Automated Summary
Key Facts
Plaintiffs Dan Golubiewski and Steven Checchia filed a civil action against Activehours, Inc. d/b/a EarnIn alleging violations of Pennsylvania's Usury Statutes (41 P.S. § 502, CDCA, LIPL) and the Truth-in-Lending Act (15 U.S.C. §§ 1601, et seq.). EarnIn is an app that provides cash advances from paychecks but is not a licensed lender under Pennsylvania statute. The complaint alleges EarnIn improperly collects 'tips' and 'lightning speed fees' that aggregate beyond statutory interest caps. The Court denied EarnIn's motion to dismiss the second amended complaint, ruling that the fees are treated as interest/finance charges under applicable law and that Plaintiffs have plausibly alleged violations of both Pennsylvania usury law and TILA.
Issues
- Whether charges labeled as tips and lightning speed fees collected by EarnIn should be treated as interest subject to Pennsylvania's 6% usury cap under the Consumer Discount Company Act and Loan Interest and Protection Law
- Whether EarnIn's failure to disclose tips and lightning speed fees as finance charges violates TILA disclosure requirements, given that these charges are incident to the extension of credit
Holdings
The Court denied EarnIn's motion to dismiss Plaintiffs' second amended complaint. Count I, alleging violations of Pennsylvania's Usury Statutes (41 P.S. § 502), was allowed to proceed because the Court found that tips and fees collected by EarnIn, when aggregated, exceed the 6% interest cap under the Consumer Discount Company Act. Count II, alleging violations of the Truth-in-Lending Act (TILA), was also allowed to proceed as the Court determined that the tips and lightning speed fees were incident to the extension of credit and thus constitute finance charges requiring disclosure.
Remedies
The court denied EarnIn's motion to dismiss Plaintiffs' second amended complaint. The court allowed Count I (Pennsylvania Usury Statutes claim under 41 P.S. § 502) to proceed, finding that tips and lightning speed fees collected by EarnIn aggregate in excess of the 6% interest cap permitted under the Consumer Discount Company Act and Loan Interest and Protection Law. The court also allowed Count II (Truth-in-Lending Act claim under 15 U.S.C. §§ 1601, et seq.) to proceed, finding that the tips and lightning speed fees were incident to the extension of credit and must be disclosed as finance charges under TILA requirements.
Legal Principles
- The Truth-in-Lending Act (TILA) requires creditors to disclose finance charges, annual percentage rates, and other loan terms in a manner reasonably understandable to consumers. A 'finance charge' includes all charges incident to the extension of credit, even if not mandatory. The court determined that tips and lightning speed fees are incident to the extension of credit because there is a connection between the imposition of the charge and the extension of credit, regardless of whether they are voluntary or compulsory.

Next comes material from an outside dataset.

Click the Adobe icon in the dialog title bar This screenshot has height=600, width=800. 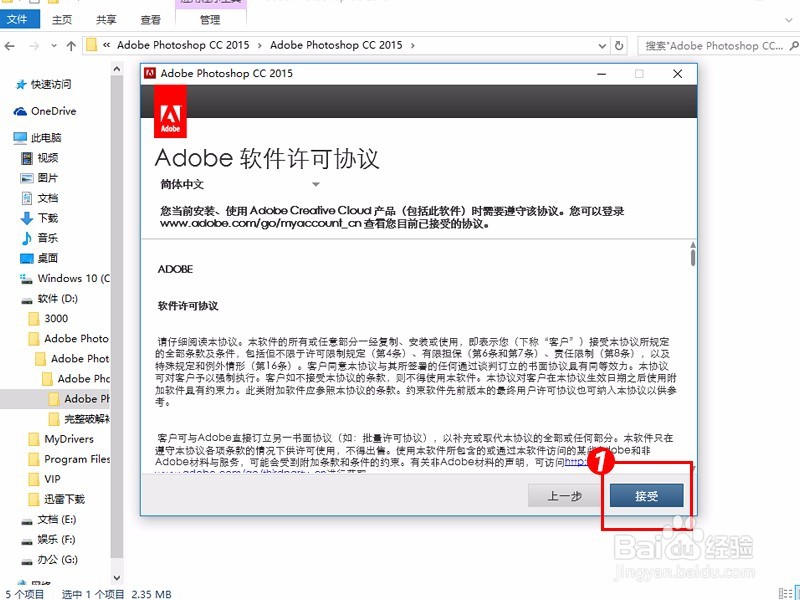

- Pennsylvania usury law treats any charge collected on a cash advance as 'interest' regardless of how it is labeled, including tips and lightning speed fees. The Consumer Discount Company Act (CDCA) prohibits unlicensed lenders from charging or collecting interest and any other charges that aggregate in excess of 6% for loans under $25,000. Charges need not be a 'necessary condition' to obtaining credit to be subject to the usury cap where a user pays those charges. Under the Loan Interest and Protection Law (LIPL), debtors may recover treble damages when paying interest exceeding the maximum rate.
Precedent Name
- McCutcheon v. America's Servicing Co.
- Burtch v. Milberg Factors, Inc.
- Pennsylvania Dept. of Banking v. NCAS of Delaware, LLC
- Household Credit Servs., Inc. v. Pfennig
Cited Statute
- Loan Interest and Protection Law
- Truth-in-Lending Act
- Consumer Discount Company Act
Judge Name
Karoline Mehalchick
Passage Text
- Rather than interpreting the question to be whether the tips and lightning speed fees were a necessary condition of the credit, this Court now understands the question to be whether these charges were 'incident to the extension of credit.' As explained by the Northern District of California in the supplemental authority provided by Plaintiffs, 'a charge need not be mandatory to be 'incident to the extension of credit' and thus constitute a 'finance charge' under TILA.'
- Because, despite how they are labeled, the CDCA treats these 'charges' as interest, and because in the aggregate Plaintiffs allege this collection exceeds the LIPL's 6% limit, Plaintiffs' claim brought under Pennsylvania's Usury law must survive.